→ What to produce:
Return every line from the records below in which the word "computer" is found.

→ Data shown:
=====

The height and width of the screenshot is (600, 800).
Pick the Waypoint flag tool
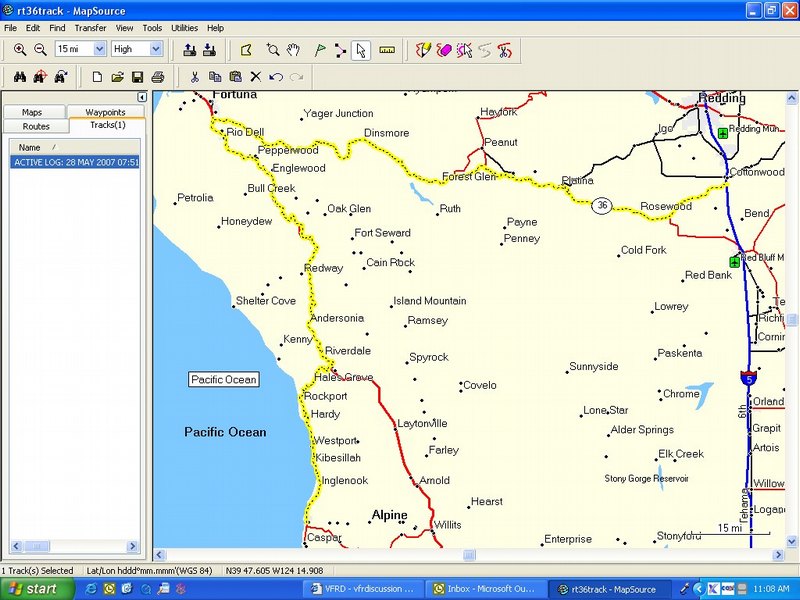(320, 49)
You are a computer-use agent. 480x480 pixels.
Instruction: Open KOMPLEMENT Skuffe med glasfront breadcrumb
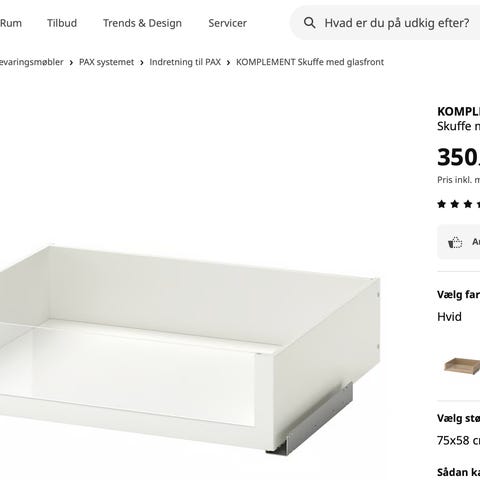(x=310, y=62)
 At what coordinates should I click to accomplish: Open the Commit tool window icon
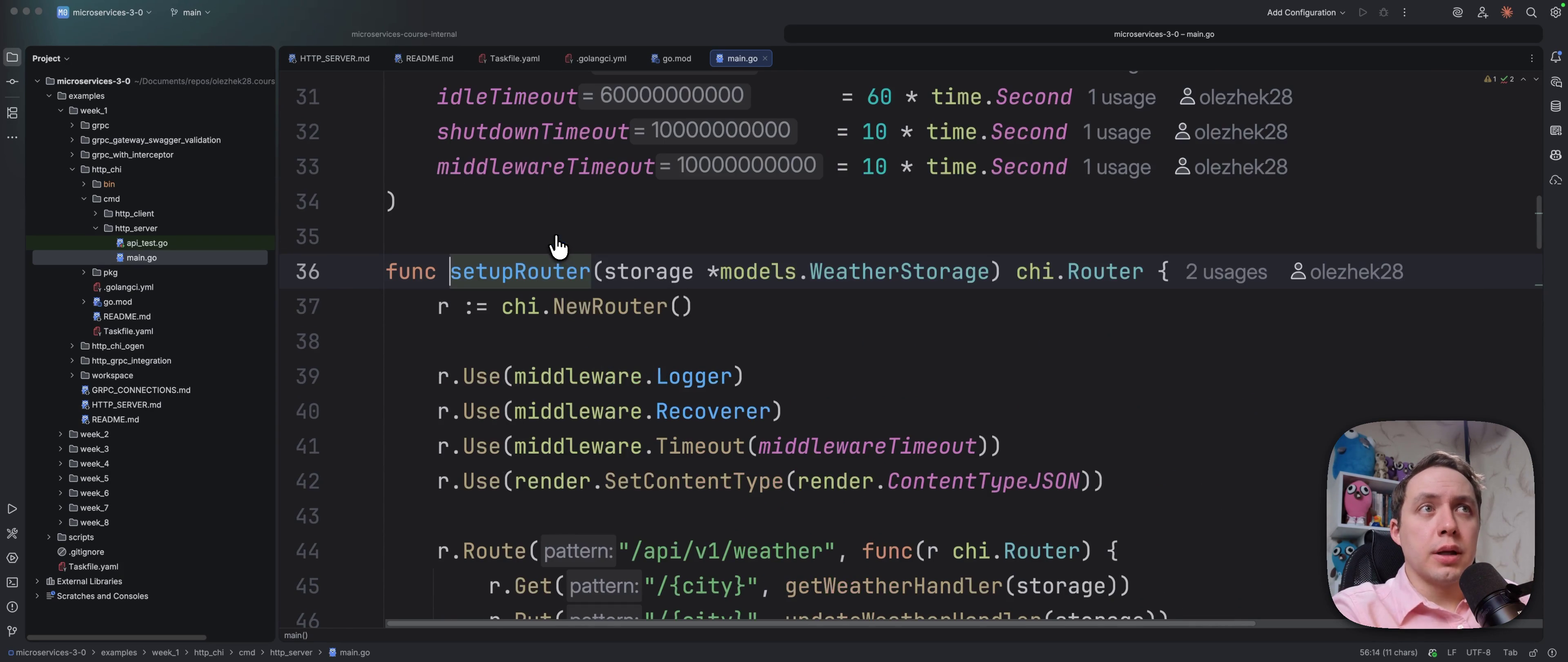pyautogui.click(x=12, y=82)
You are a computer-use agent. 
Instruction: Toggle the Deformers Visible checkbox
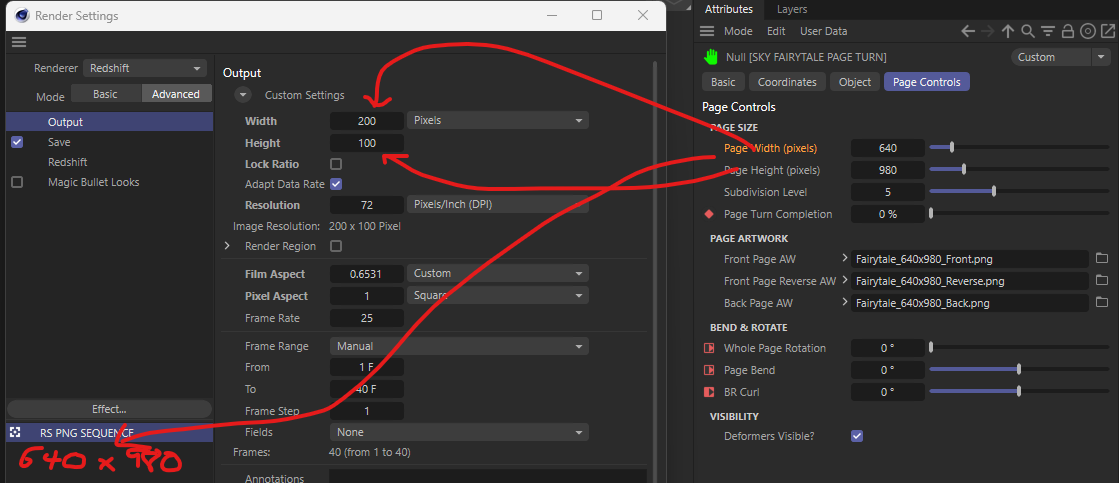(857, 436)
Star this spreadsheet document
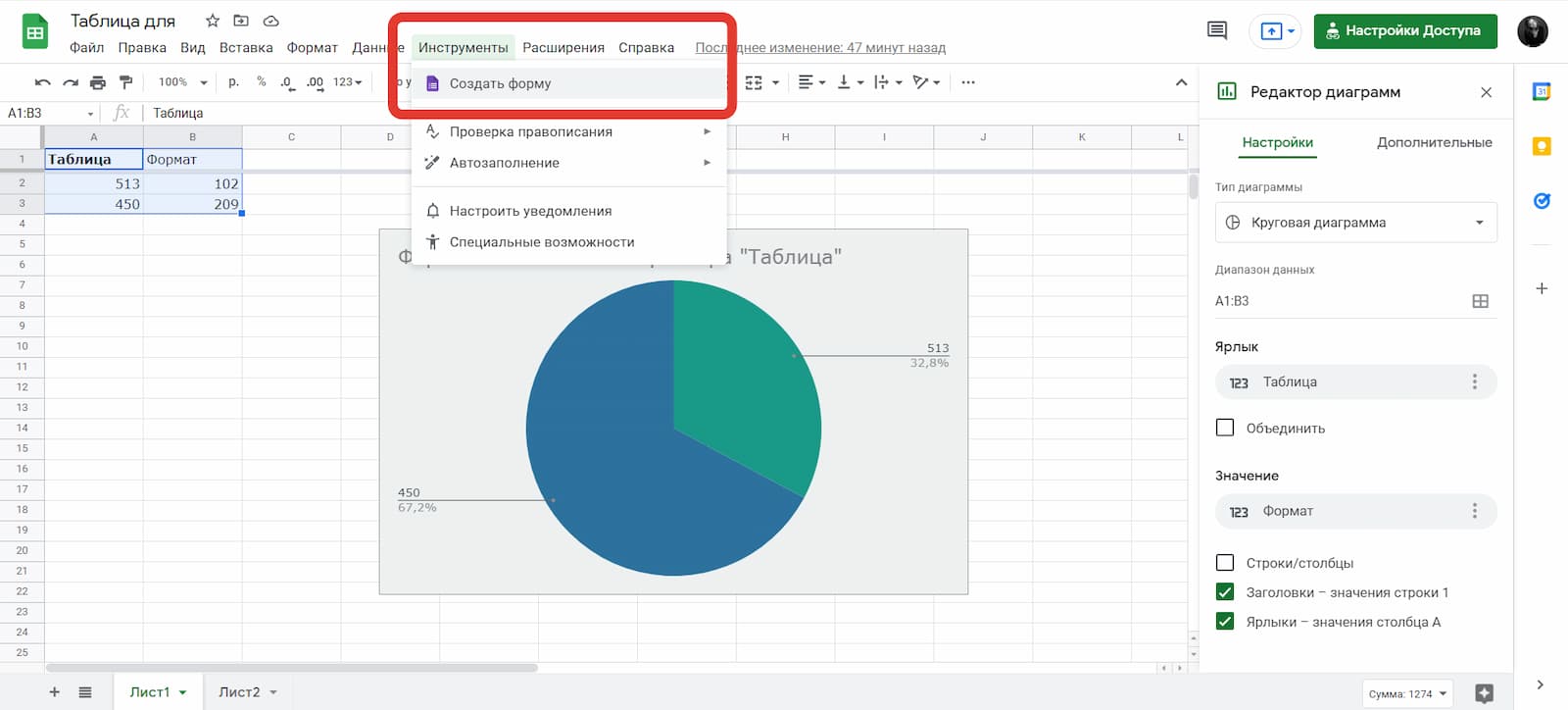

=====

→ Your solution:
You are a computer-use agent. 480x480 pixels.
You are a computer-use agent. 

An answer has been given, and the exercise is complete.